Par ailleurs, l’écosystème entrepreneurial de l’Ohio commence à se diversifier pour ne pas dépendre uniquement d’Intel. Des programmes de formation, des pôles technologiques et des accords avec d’autres entreprises cherchent à tirer parti de l’élan initial, même si l’incertitude subsiste quant au calendrier réel des travaux.
Conclusion
La fuite de figures clés comme Kevin Hoggatt et d’autres managers marque un tournant pour le projet Ohio One et, plus largement, pour la stratégie d’Intel en vue de retrouver sa place dans l’industrie mondiale des semi-conducteurs. Le report au début de la production en 2031 révèle l’ampleur des défis : financement, fidélisation des talents, compétition mondiale, entre autres.
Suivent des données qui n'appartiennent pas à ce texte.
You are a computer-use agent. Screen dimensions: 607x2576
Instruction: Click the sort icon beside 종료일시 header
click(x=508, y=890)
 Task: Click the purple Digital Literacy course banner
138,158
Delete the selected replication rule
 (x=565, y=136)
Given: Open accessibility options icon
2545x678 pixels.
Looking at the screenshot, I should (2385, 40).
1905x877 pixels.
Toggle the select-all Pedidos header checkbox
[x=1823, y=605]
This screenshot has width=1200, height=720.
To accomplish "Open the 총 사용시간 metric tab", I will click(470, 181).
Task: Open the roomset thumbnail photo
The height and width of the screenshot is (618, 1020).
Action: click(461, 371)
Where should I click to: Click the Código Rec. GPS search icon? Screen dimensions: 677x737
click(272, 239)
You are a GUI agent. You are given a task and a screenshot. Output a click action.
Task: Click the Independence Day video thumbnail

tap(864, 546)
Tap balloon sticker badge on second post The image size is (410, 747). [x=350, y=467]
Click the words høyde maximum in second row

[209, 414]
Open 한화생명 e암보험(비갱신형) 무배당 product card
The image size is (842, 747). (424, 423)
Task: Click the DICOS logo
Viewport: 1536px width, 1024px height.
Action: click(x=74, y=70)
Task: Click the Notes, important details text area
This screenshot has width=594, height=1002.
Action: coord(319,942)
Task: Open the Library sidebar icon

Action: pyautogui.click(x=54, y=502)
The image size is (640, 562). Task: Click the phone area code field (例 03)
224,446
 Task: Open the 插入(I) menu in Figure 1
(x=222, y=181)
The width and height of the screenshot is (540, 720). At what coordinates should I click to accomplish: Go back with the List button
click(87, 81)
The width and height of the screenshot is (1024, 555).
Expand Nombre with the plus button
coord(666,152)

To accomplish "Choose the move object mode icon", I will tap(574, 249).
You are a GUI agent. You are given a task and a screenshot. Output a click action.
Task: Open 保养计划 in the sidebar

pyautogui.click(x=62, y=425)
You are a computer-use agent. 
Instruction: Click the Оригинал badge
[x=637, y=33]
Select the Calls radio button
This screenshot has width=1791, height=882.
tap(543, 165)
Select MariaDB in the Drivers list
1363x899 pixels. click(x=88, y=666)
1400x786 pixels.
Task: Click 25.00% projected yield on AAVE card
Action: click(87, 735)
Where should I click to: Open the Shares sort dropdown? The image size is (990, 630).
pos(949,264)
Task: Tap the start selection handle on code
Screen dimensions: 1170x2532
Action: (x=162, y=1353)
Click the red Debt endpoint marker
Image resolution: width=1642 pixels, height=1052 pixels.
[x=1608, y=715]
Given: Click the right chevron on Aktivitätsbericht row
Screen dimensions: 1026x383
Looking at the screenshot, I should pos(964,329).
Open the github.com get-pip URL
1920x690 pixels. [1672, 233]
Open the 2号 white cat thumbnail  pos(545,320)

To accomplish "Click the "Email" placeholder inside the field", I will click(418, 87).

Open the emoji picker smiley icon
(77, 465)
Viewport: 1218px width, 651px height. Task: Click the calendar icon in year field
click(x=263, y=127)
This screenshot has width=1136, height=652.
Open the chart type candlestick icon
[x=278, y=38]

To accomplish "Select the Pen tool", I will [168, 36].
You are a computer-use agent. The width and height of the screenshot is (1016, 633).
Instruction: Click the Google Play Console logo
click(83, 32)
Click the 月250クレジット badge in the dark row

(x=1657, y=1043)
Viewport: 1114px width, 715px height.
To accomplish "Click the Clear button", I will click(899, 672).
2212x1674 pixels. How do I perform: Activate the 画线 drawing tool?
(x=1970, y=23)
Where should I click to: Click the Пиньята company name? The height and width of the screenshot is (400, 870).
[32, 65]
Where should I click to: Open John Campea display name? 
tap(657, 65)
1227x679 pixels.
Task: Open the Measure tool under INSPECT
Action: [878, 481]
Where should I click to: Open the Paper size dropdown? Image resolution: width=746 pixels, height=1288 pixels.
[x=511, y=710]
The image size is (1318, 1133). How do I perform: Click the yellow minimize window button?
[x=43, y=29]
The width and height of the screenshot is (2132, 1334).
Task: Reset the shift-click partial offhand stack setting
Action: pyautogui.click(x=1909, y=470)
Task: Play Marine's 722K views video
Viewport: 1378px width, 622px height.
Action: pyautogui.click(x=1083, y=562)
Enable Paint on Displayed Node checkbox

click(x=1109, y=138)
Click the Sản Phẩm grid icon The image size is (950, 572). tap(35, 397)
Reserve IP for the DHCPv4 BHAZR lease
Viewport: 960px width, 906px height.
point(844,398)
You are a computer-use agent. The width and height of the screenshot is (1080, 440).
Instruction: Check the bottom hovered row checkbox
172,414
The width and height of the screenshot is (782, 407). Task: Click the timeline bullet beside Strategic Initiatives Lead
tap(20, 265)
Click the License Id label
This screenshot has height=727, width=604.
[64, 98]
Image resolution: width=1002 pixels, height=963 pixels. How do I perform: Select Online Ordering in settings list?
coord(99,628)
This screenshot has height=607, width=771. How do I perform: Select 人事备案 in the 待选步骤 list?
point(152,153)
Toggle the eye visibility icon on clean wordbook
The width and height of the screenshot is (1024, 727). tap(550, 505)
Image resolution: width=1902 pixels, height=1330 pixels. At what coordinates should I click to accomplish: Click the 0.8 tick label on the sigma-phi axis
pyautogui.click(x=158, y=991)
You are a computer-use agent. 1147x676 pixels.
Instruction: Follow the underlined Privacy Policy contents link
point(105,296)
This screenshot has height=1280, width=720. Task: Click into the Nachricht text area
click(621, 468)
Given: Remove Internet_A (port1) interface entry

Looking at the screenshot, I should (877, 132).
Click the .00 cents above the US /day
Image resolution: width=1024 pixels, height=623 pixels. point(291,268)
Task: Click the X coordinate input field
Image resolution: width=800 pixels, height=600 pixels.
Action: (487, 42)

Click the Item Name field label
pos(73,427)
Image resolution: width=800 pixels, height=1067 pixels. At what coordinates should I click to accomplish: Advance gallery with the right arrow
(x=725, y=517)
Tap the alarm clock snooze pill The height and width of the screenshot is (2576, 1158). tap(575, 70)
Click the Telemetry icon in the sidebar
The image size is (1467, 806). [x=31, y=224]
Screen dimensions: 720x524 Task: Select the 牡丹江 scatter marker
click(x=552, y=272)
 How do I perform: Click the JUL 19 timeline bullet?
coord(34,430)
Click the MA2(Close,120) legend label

Intel reste un acteur incontournable de la politique industrielle américaine, mais sa capacité à concrétiser ses promesses en Ohio sera décisive pour déterminer si le Silicon Heartland deviendra une réalité ou restera un symbole d’opportunités manquées.
Questions fréquentes
Qu’est-ce que le projet Intel Ohio One ?
Il s’agit d’un complexe de fabriques de semi-conducteurs annoncé en 2022 en Ohio, avec un investissement prévu de plus de 20 milliards de dollars, visant à renforcer la production locale de puces avancées aux États-Unis.
Pourquoi le lancement de l’usine d’Ohio a-t-il été retardé ?
Les retards résultent d’un ralentissement économique chez Intel, de difficultés dans sa division de fonderie, du manque d’avancées technologiques au rythme initial, et de départs stratégiques. La mise en service n’est plus attendue avant 2031.
Quelles sont les conséquences du départ de Kevin Hoggatt et d’autres dirigeants ?
Ce sont des pertes d’interlocuteurs clés pour la politique et la gestion du projet, ce qui complique les relations avec les acteurs institutionnels et accroît l’incertitude quant à l’avenir du complexe en Ohio.
Comment la situation d’Intel impacte-t-elle la politique industrielle des États-Unis ?
La réduction des avancées à Ohio One fragilise l’objectif de diminuer la dépendance à l’Asie dans la fabrication de puces. Malgré un discours optimiste officiel, ces retards soulignent les limites de la Loi CHIPS et des subventions associées.